Debe ser ya abril en París porque no estoy entendiendo lo que me pasa dentro del pecho, aunque fuera el frío siga congelando pestañas y las olas rompan con más fuerza que nunca contra las playas del norte.
El tiempo ya ha demostrado que es frágil, escurridizo, que le gusta escaparse entre los dedos igual que se escapan los mechones de tu pelo entre los míos mientras veo cómo vuela la noche más oscura sobre mis hombros para llenarme de miedo y viejos temores.
El tiempo es, al menos, tan caprichoso como lo somos nosotros, que algunos días lo queremos todo y al día siguiente lo tiramos a la basura, sin preocuparnos demasiado, y después nos arrepentimos sin que podamos remediarlo.
Algunas veces tomamos decisiones sin pensar y otras pensamos tanto que nunca llegamos a decidir nada, que nos quedamos pisando el alambre sin atrevernos a comenzar a caminar sobre él.
Somos animales de costumbres, que prefieren quedarse en su cueva a salir a encontrar algo nuevo por si no es mejor de lo que tienen. El «por si» delante de un no sale bien es casi tan mortal como el «pero» después de un te quiero.

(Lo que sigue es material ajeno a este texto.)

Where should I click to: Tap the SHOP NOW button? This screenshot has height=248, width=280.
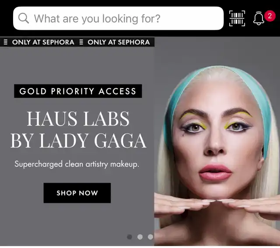coord(77,193)
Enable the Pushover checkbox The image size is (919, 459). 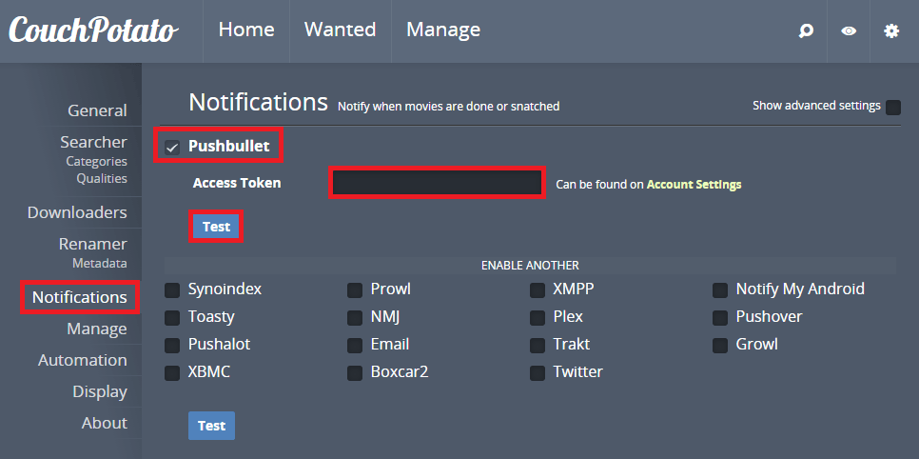(x=720, y=317)
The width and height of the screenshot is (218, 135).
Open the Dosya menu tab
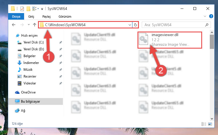pyautogui.click(x=16, y=16)
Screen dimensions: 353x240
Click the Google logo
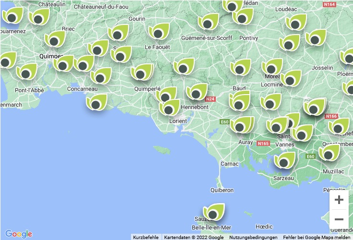coord(19,234)
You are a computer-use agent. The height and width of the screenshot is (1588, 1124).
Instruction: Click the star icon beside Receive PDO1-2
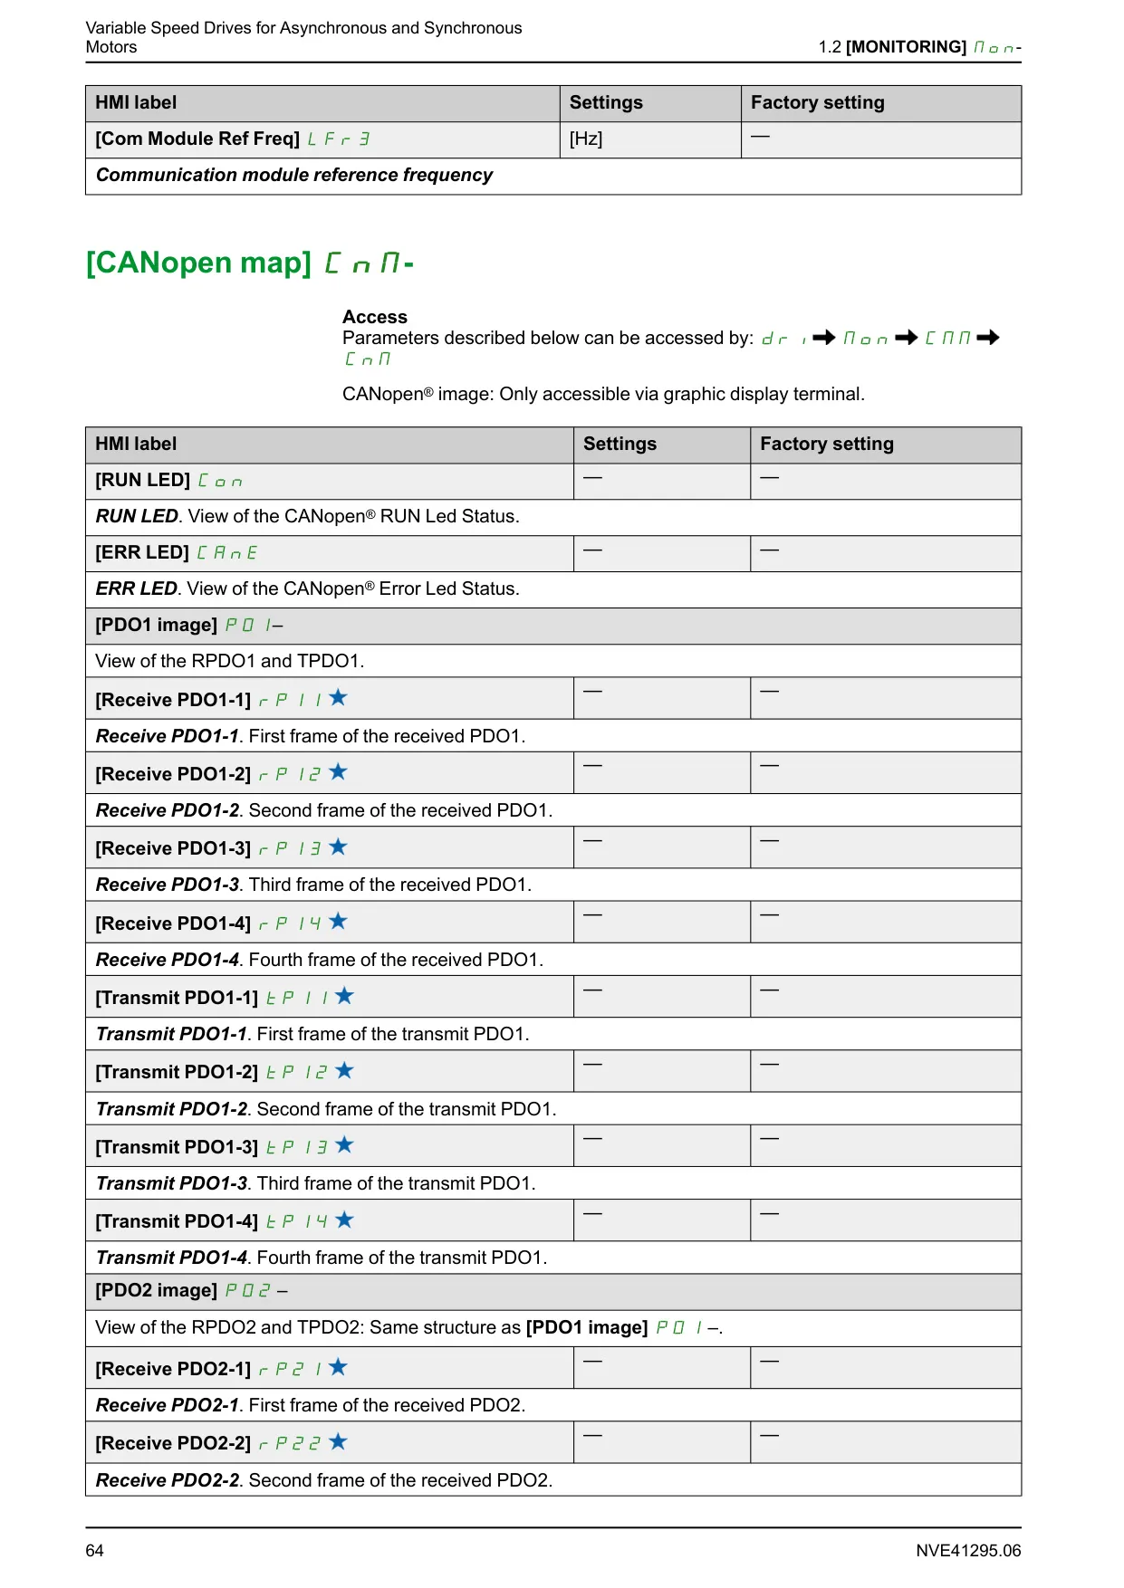tap(338, 771)
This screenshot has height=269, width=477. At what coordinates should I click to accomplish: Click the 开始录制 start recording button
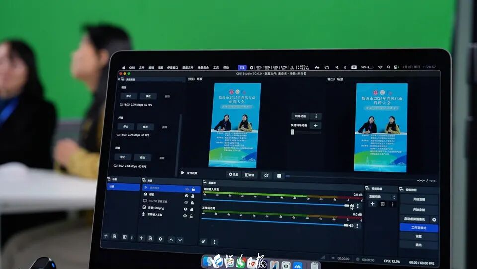[418, 209]
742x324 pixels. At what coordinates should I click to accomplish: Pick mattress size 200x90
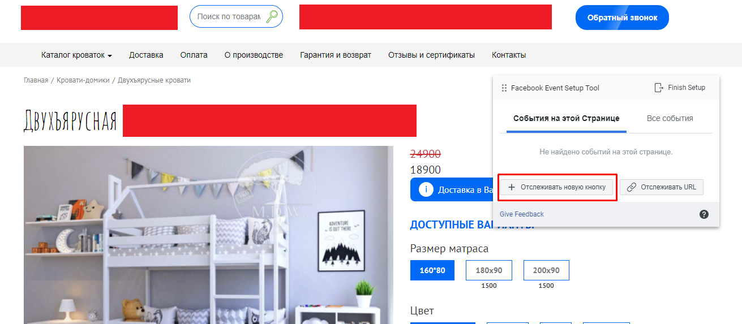(x=546, y=270)
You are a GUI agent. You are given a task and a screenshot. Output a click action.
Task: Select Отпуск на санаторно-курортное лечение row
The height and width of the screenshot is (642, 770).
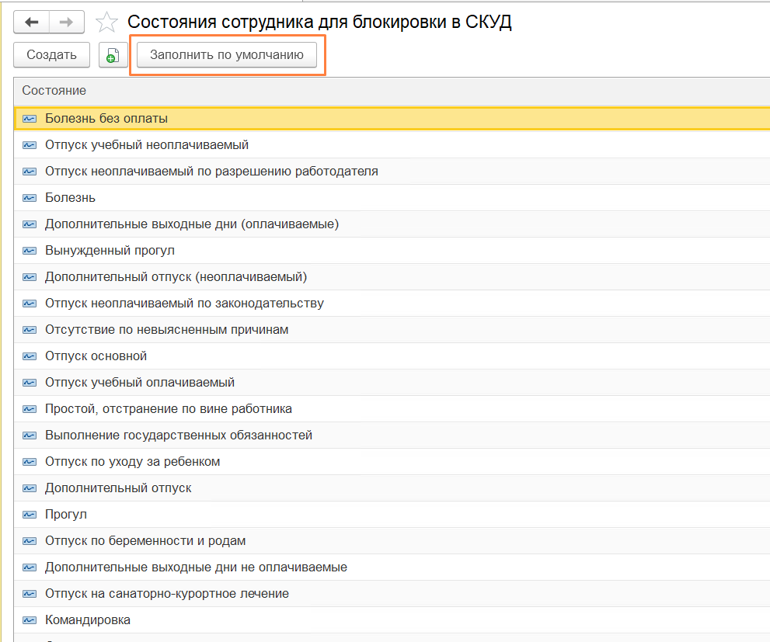(167, 594)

Somos animales racionales muy irracionales, que se dejan llevar por los instintos, por la atracción de unos labios, por el magnetismo de una mirada, por la sonoridad de las palabras, por la canción adecuada en el momento justo.
Sólo quiero abrazarla y que todas las piezas vuelvan a su sitio.
Sólo quiero que nada le duela.
Sólo quiero estar cuando más le haga falta, y no puedo.
Realmente sólo quiero hacerle la vida fácil.
Sólo eso.
Todo eso.
[Siempre serás mi desastre preferido.]